After his removal as General Prosecutor of Ukraine media reported in late February 2014 that photos of Pshonka's mansion were "astonishing by their luxury".

When Pshonka and his son Artyom appealed the EU accounts freeze in late May 2014, they both had Russian citizenship, although it was unclear since when. Both Viktor and Artem listed their residences as Moscow with the European Court of Justice. The last time Pshonka appeared in public was during a joint press conference with former President Viktor Yanukovych and former Ukrainian Interior Minister Vitaliy Zakharchenko on 13 April 2014 in the Russian city of Rostov-on-Don.

In the fall of 2014, Pshonka moved his family's jewelry businesses, Gold Standard Jewelry Factory LLC (ТОВ "Ювелірний завод "Золотий стандарт") and others, from Kramatorsk, Donetsk Oblast, Ukraine, to Sebastopol in Russian annexed Crimea. Russia has illegally occupied Crimea since the Russian invasion of Ukraine beginning March 2014. Pshonka dominated the gold jewelry industry in Kramatorsk which was the third largest production center in Ukraine behind only Kyiv and Kharkiv in production.

== International sanctions ==
For his roles in destabilizing Ukraine, his role in the Victor Yanukovych government, his support for pro-Russia individuals and entities in Ukraine, abuse of office, and embezzlement of public funds, Pshonka is under sanctions by the European Union, Austria, Switzerland, Lichtenstein, and Norway since 28 February 2014. and Canada since 5 March 2014.

For his roles in destabilizing Ukraine, his son, Artem or Artyom, has been under sanctions since early March 2014 by the European Union, Austria, Switzerland, Lichtenstein, and Norway; and since 5 March 2014 by Canada.

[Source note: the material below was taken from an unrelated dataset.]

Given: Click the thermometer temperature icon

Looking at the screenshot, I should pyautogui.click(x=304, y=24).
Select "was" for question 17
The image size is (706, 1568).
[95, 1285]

In 2022, the European Union did not extend the sanctions against Pshonka and his son. On July 26, 2023, the European General Court annulled the decision to impose sanctions, considering that it was made on the basis of insufficiently solid facts.

==Awards==
In view of special accomplishments in strengthening of the due course of law in Ukraine, V. Pshonka was awarded a rank of State Counselor of Justice of Ukraine, Honored Jurist of Ukraine and Third Class Order of Merit by the Decrees of the President of Ukraine.

In 2000, he was named Jurist of the Year in the nomination among prosecutors.

In 2002, he was awarded the Certificate of Honor of the Verkhovna Rada of Ukraine.

Viktor Pshonka was awarded lapel badges of the "Honorable Member of Prosecution Service of Ukraine”, “Statehood. Fairness. Honesty” of 2nd Degree.

He also received “Acknowledgement of Honest Service in Prosecution Service of Ukraine” of 1st Degree, as well as awards from the Ukrainian Orthodox Church.